Japan’s Astellas Pharma has delved deeper into the gene therapy sector, picking up U.K. specialist Quethera for around $109 million.
The £85 million deal—split into upfront and milestone payments—gives Astellas a recombinant adeno-associated virus (rAAV) gene therapy platform headed by a potential treatment for glaucoma in preclinical development called QTA020V.
The therapy—which acts via the neurotrophin brain-derived neurotrophic factor (BDNF) signaling pathway—showed promise in a glaucoma animal model at the Association for Research in Vision and Ophthalmology (ARVO) conference last year, achieving a 61% reduction in retinal ganglion cell (RGC) loss.
Glaucoma is one of the leading causes of vision loss and, despite the use of intraocular pressure (IOP)-lowering drugs, around 13% of patients end up going blind. It’s an interesting target for gene therapy because glaucoma seems to be closely linked to reduced serum levels of BDNF. Experimental data shows that QTA020V transfects RGCs, leading to elevated levels of BDNF and one of its receptors (TrkB) that in turn seem to reduce cell degeneration.
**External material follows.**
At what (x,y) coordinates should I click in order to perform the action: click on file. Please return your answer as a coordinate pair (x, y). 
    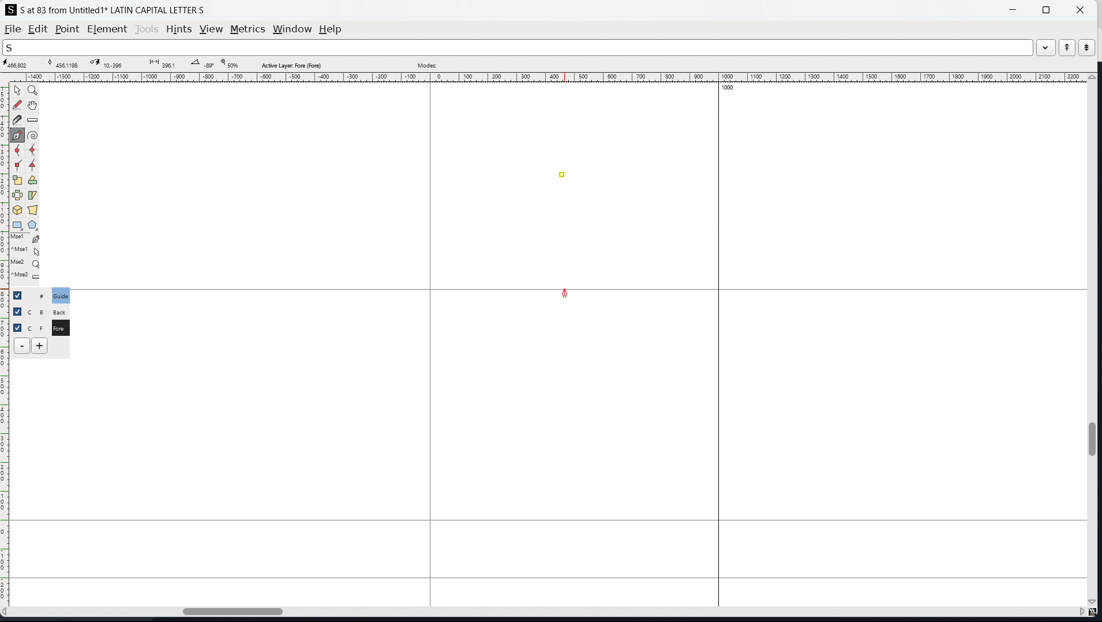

Quethera came out of stealth mode in 2015 with financial backing from UK Innovation & Science Seed Fund and Cambridge Enterprise, the commercialization arm of the University of Cambridge.
One of its founders, industry veteran Peter Widdowson, Ph.D., who serves as the company’s CEO, said in a release that becoming part of Astellas “enables us to accelerate our evaluation of this investigational technology program to see if we can slow or prevent disease progression.”
Astellas has been building a position in gene therapy for a number of years, and the Quethera deal isn’t its first play in the eye disease category. Back in 2014, the company started working with Harvard Medical School investigator and gene therapy expert Constance Cepko, Ph.D., on a gene therapy for retinitis pigmentosa and followed that two years ago with a licensing deal for another RP therapy developed by Japan’s Clino Corp.
The Japanese pharma’s CEO, Kenji Yasukawa, Ph.D., said in the release that Quethera’s rAAV program “has potential as a new therapeutic option for the treatment of refractory glaucoma through an IOP-independent mechanism.”